> [Page extract]:
------------------------------------------------
At 8 p.m. on this Saturday night, April 26, pianist Ryan McCullough (below top) will play the last three Beethoven piano sonatas, Opp. 109, 110 and 111, on the new Salon Series of concerts at Farley’s House of Pianos (below bottom is Farley’s Steinway‘s 1877 Centennial Concert Grand), located 6522 Seybold Road, on Madison’s far west side, not far from West Towne.

Ryan McCullough above keyboard

Farley 1877 piano

McCullough has appeared with orchestras including the Toronto Symphony Orchestra and the Los Angeles Philharmonic, and he performed to acclaim at the Token Creek Festival in Madison in 2010. For more information, visit his website www.rmmpiano.com.

He is comfortable with repertoire ranging from classical works to electro-acoustic improvisation, and serves as Sage Fellow in Contemporary Performance Practice at Cornell University.

For this concert he will play Beethoven’s Piano Sonatas No. 30 in E major, No. 31 in A-flat major and No. 32 in C minor. You can call (608) 271-2626 to reserve your tickets. Tickets are $30 in advance; $35 at the door. A free reception follows the performance and is included.
------------------------------------------------
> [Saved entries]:

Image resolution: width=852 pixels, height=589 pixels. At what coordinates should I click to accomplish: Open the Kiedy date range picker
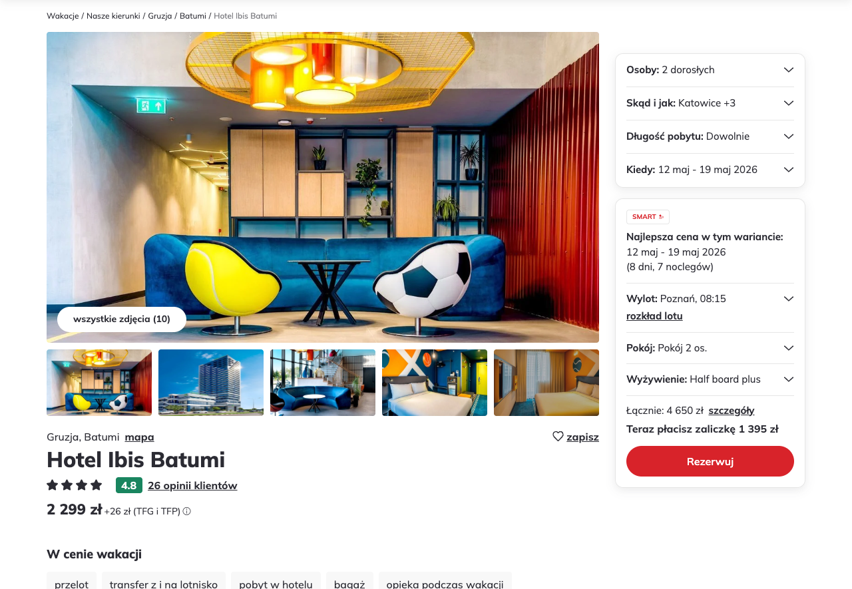(x=710, y=170)
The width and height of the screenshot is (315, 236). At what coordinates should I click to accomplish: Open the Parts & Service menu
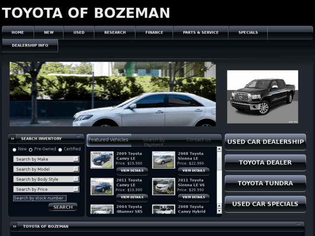201,32
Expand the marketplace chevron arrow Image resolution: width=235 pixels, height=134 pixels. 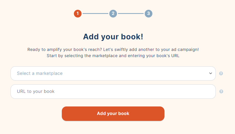click(x=211, y=73)
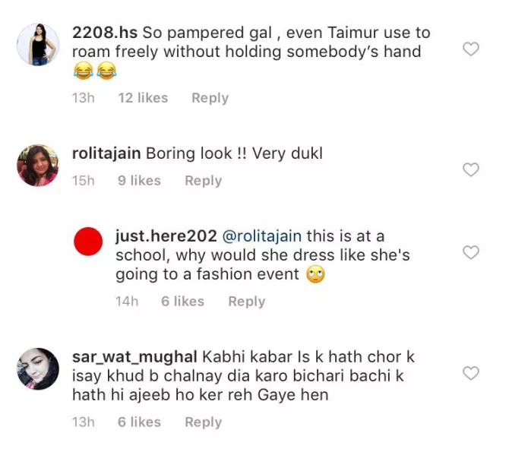Open the 2208.hs username link
509x449 pixels.
tap(106, 33)
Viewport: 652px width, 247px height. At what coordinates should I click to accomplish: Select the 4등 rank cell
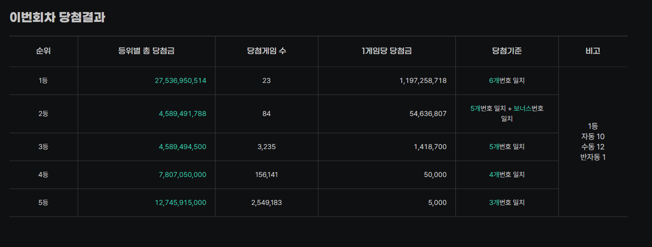tap(43, 175)
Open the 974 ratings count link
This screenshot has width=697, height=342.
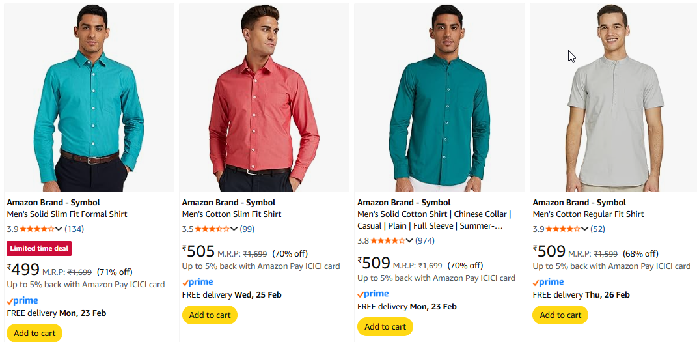[x=425, y=240]
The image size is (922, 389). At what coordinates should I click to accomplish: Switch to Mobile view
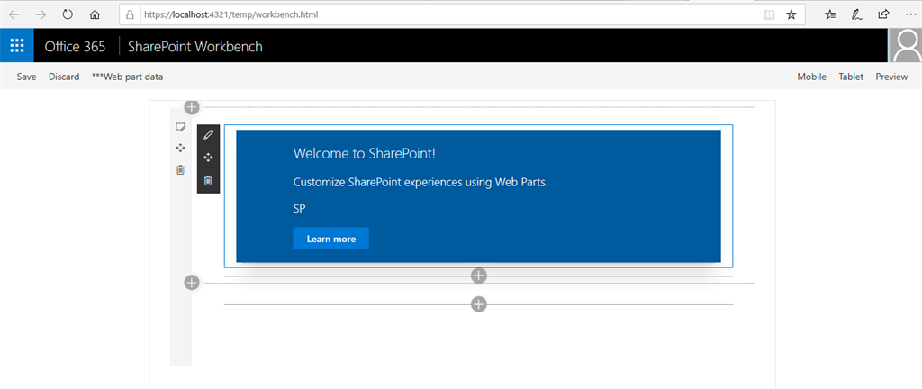811,77
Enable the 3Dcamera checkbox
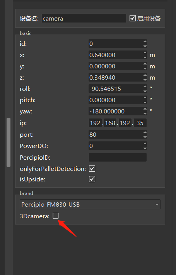 coord(56,216)
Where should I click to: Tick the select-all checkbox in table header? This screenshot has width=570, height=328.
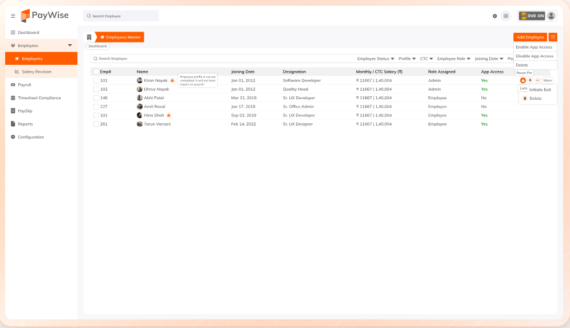point(96,72)
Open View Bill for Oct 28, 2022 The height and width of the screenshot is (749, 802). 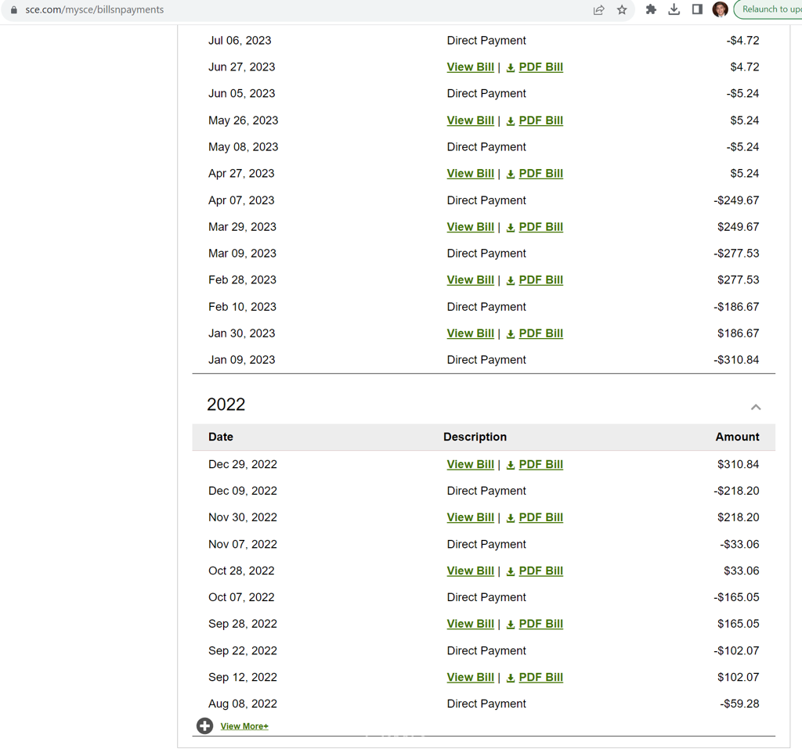coord(470,571)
------------------------------------------------
> [Work instructions]:
A. Answer these questions about the announcement of the Beethoven concert:
(i) At what time and on what date does the concert take place?
(ii) At which festival did McCullough perform in Madison in 2010?
(iii) How much does a ticket cost at the door?
B. Continue the announcement of Ryan McCullough's Beethoven concert, starting after its final sentence.

> [Answers for each item]:
A.
(i) 8 p.m. on Saturday, April 26
(ii) The Token Creek Festival
(iii) $35

B.
McCullough graciously answered an email Q&A for The Ear.

Ryan McCullough mug small

Can you briefly introduce yourself and your major accomplishments, and talk about your background including when you started piano lessons and what was your Aha! Moment when you knew you wanted to become a concert pianist?

By my nature, it is hard for me to claim any major “accomplishments” since I attribute any such thing to luck and circumstance (provided I’ve done the work!). But I will say I am very happy and feel very lucky that I’m a concert pianist, and especially that I’m satisfied with the breadth and variety of musical projects I get to work on. I can’t really even take sole credit for that, though, since I’ve had a lot of support from family and teachers all along the way.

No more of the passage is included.